In the aftermath of WannaCry, experts call for watchdogs to be split from snoopers

Whoever forms the next Government will urgently need to upgrade the UK’s cyber defences, academics agreed at a seminar this week.

Staged by Institute of Legal Studies at University College London, it dealt with the aftermath of last month's WannaCry ransomware attack, which temporarily disabled IT systems in several NHS organisations.

Among the subjects on the agenda were the splitting of the National Cyber Security Centre from its parent body, Government Communications Headquarters (GCHQ), and the issues around attempting to follow official advice to ‘be vigilant’ and keep software up to date.

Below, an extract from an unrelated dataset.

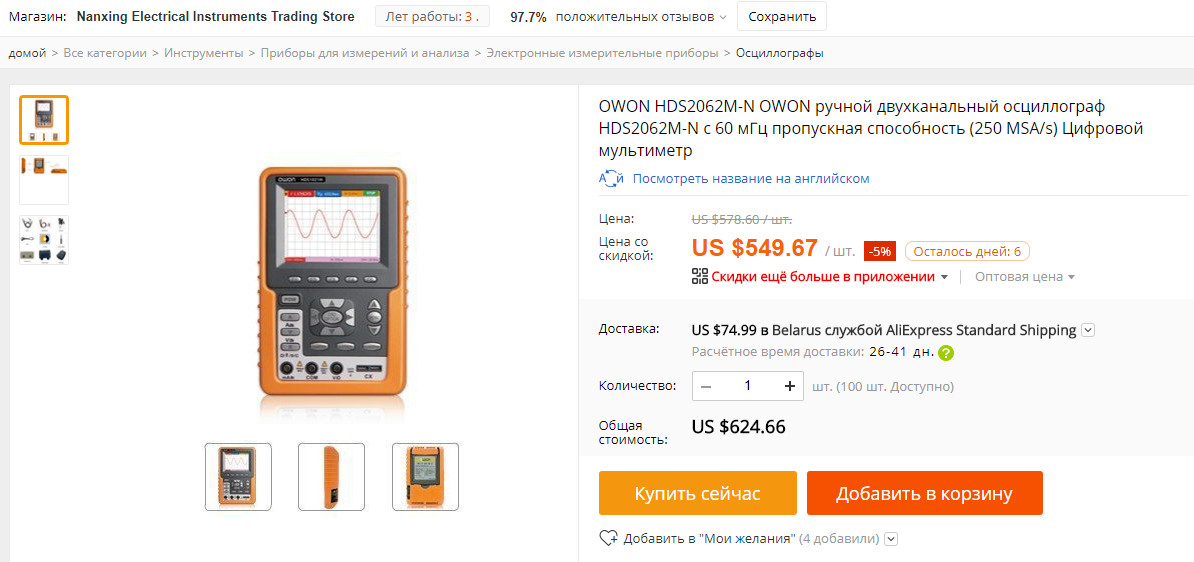
Task: Expand the wishlist options arrow
Action: tap(892, 539)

“We need to get a lot better at giving security advice,” Dr Steven Murdoch of the university's Information Security Research Group told the event. Pointing out that telling people not to open emails is akin to telling them not to do their jobs, he said: “It is no good blaming victims of the crime especially when there’s nothing they can do.”

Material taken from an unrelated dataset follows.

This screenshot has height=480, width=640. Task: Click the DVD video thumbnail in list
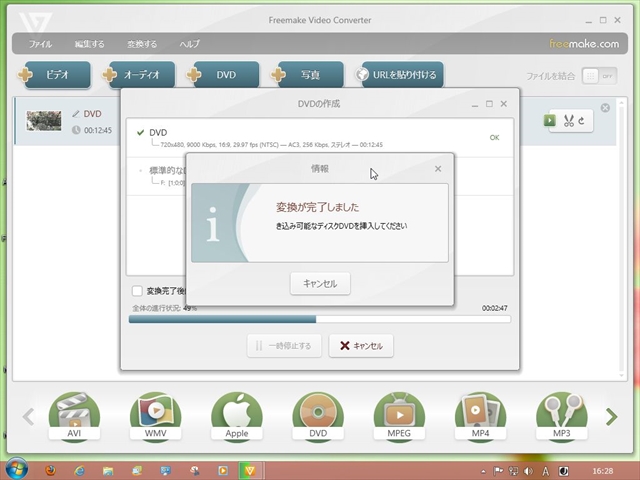point(44,121)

Murdoch noted that last month’s WannaCry attack was spread with a worm, not email phishing, and that the Windows vulnerability it exploited had been discovered by the US National Security Agency.

Stockpiling vulnerabilities

"There are questions to be asked about the stockpiling of vulnerabilities by security agencies," the seminar heard. "They have two conflicting roles - to make us safer and to make us less safe in order to conduct surveillance. What is the appropriate trade-off?"

He called on the next Government to split the National Cyber Security Centre away from GCHQ and make the bodies responsible to different cabinet ministers.

There is a fear that any action will take the form of draconian controls on the web. Dr Tim Stevens, of King’s College London, said the prime minister’s threat to clamp down on encryption in the wake of the Manchester and London terror attacks "could spell serious problems. If encryption was banned, we’d all be incredibly insecure, overnight."

Labour’s former home secretary, Jack Straw, added his voice to the debate this week. In an article for the Daily Mail he wrote: “Back in 1999 when, as home secretary, I was putting together recommendations to bring intercept legislation into the start of the internet age, I proposed system of ‘third-party escrow’. My idea ran into such a barrage of opposition that I had to drop it.

"In the intervening 18 years the internet has become far more extensive and sophisticated than anyone imagined, and my proposal now needs to be revived.”